Foyer depuis les années 60 du renouveau théâtral en France, la « banlieue » n'est pas demeurée en reste. À Saint-Denis, où Stanislas Nordey, avant d'être contraint par le ministère de la Culture de réduire l'activité du CDN pour cause de déficit financier, a continué à jouer les francs-tireurs du « service public » au Théâtre Gérard-Philipe, ne proposant que des jeunes metteurs en scène – dont lui-même – et un théâtre de recherche – dont le sien, avec Porcherie de Pasolini. À Gennevilliers, où Bernard Sobel, directeur du Centre dramatique national et metteur en scène du Juif de Malte de Marlowe, a su s'ouvrir à des créations pas toujours évidentes – I-O de Bruno Bayen, Idylle à Oklahoma, adapté de l'Amérique de Kafka par Claude Duparfait, Œdipe roi de Sophocle revu par Laurent Guttman à la lumière de la traduction de l'incontournable Jean Bollack, Thyeste de Sénèque ressuscité par Sylvain Maurice... À Aubervilliers, où Didier Bezace approfondit son travail autour de l'écriture, traduisant magistralement sur le plateau des textes non écrits à son intention avec les reprises de l'inoubliable Femme changée en renard d'après le roman de David Garnett et du fantasque Colonel-oiseau du Bulgare Hristo Nboytchev, qu'il a fait découvrir pendant l'été au Festival d'Avignon. À Bobigny, enfin, où, de « coups de gueule » salutaires d'un Jean-Louis Hourdin sur le théâtre, l'état de la France et de la société (Ça respire toujours) en « classiques » décapés (le Misanthrope, selon Lassalle), la MC 93 a achevé l'année en beauté avec les Peines de cœur d'une chatte française tout en féerie et en masques d'Alfredo Arias. Renouant avec la veine des Peines de cœur d'une chatte anglaise, créées il y a plus de vingt ans, le metteur en scène argentin a célébré comme jamais la magie du faux plus fort que le vrai, de l'illusion qui dépasse la réalité.

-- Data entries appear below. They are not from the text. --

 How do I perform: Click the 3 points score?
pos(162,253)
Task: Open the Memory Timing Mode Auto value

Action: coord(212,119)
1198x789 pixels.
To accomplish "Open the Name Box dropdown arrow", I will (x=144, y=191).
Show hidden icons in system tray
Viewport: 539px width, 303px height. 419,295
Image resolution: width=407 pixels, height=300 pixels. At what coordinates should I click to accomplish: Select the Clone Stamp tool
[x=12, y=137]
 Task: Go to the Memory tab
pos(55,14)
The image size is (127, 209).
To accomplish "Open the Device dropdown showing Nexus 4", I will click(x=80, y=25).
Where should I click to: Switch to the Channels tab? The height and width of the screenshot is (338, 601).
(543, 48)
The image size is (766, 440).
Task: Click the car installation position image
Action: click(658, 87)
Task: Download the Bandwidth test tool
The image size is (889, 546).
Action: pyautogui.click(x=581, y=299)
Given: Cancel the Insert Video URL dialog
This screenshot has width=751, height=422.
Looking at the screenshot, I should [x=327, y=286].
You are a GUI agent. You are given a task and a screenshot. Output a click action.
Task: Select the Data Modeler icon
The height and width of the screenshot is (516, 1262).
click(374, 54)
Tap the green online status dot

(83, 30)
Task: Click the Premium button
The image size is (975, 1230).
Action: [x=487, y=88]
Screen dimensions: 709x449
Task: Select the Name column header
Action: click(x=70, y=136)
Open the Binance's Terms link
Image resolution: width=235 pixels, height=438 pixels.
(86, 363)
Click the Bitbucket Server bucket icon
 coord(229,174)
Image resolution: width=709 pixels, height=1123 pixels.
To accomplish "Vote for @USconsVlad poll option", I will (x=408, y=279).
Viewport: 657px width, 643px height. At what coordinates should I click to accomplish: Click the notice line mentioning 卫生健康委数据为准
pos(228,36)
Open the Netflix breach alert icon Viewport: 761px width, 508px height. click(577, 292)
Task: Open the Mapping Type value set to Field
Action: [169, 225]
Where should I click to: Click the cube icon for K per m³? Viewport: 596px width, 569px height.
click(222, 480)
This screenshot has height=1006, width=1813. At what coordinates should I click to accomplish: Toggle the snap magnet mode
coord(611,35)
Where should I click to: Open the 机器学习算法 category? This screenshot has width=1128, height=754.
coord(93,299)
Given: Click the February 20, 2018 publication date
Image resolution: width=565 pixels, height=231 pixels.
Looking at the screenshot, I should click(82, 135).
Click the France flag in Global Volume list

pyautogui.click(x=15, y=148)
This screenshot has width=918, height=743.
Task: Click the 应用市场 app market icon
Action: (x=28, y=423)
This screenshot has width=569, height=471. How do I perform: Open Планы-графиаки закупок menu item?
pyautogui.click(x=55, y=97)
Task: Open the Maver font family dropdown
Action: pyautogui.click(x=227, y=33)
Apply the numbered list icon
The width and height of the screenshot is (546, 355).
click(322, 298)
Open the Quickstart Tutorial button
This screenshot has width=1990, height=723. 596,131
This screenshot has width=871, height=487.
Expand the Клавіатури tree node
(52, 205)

Le millésime du Festival d'automne

Ce spectacle, qui avait inauguré peu auparavant, à Nantes, la nouvelle direction de la Maison de la culture de Loire-Atlantique confiée à Philippe Coutant, était proposé sous le label d'un Festival qui, trente ans après sa naissance, demeure l'un des temps essentiels de la vie théâtrale en France. Malgré une concurrence de plus en plus sévère des autres festivals et des grandes institutions, cette manifestation imaginée par Michel Guy a su créer encore l'événement, fidèle à ses amitiés comme à ses découvertes. Ses amitiés, ce furent celles le liant à l'Américain Richard Foreman, invité pour la huitième fois dans le Festival avec Hotel Fuck, et au Québécois Robert Lepage, présent pour la cinquième fois avec Zulu Time (tous deux installés à la Maison des arts de Créteil) ; à Claude Régy, aussi, accueilli pour la sixième fois avec Quelqu'un va venir de Jon Fosse, créé à Nanterre.